In sum, Stearns-Rogers controlled the construction of the facility from the original excavation work until it was turned over to the taxpayer. The former received, stored, took possession of and was responsible for the incoming component parts and equipment and decided how, when and by whom it would be erected. And when the final hookups were completed, they tagged the equipment which forbade anyone to handle it except their start-up crew.
The Government produced no witnesses and sought to sustain its position by what it considered weaknesses in the Company's case. The attempt was abortive for the evidence does not preponderate in proving that the Company in any manner controlled plant "construction," as that term is used in the Code.

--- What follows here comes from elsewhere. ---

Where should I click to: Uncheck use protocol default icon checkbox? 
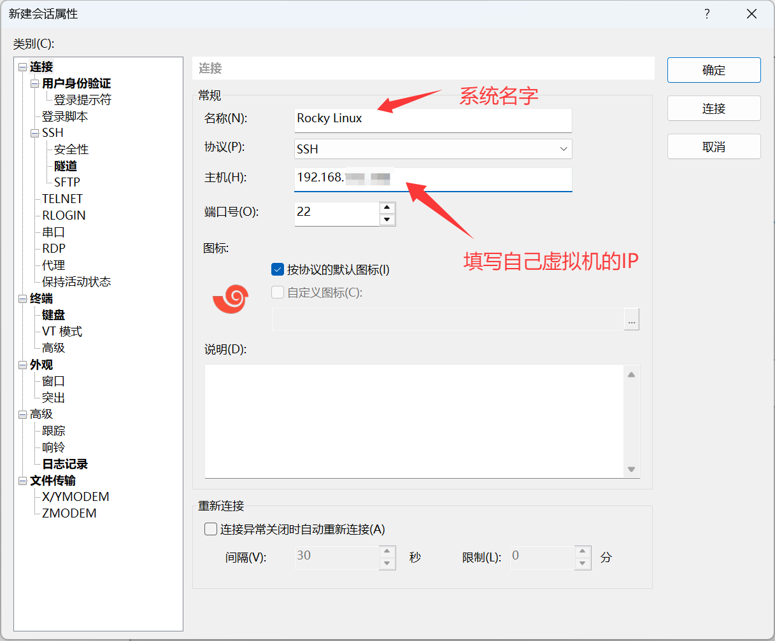tap(278, 270)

Stearns-Rogers was an independent contractor who followed taxpayer's specifications as to results desired, but who independently designed, engineered, constructed and turned over to Public Service Company a complete operating power station.
Other arguments raised by the Government, e.g., the guarantee on defective material and workmanship, the Company's method of accounting and specific designation of expenditures, and the progress reports issued by Stearns-Rogers to the Company, have received due consideration, but are not deemed as indicia sufficient to lodge control over the details of construction in Public Service.
The evidence was uncontradicted that the plant was not ready to be tested, and was not in fact tested, until after December 31, 1961. Public Service gained actual physical control of the plant in mid-1962. 26 C.F.R. § 1.48-2(b)(6) provides that: "Property shall be deemed to be acquired when reduced to physical possession, or control." We thus conclude, as did the trial court, that No. 3 Unit — Reeves Station, Albuquerque, New Mexico, was acquired by Public Service Company after December 31, 1961, within the meaning of section 48(b)(2), 26 U.S.C.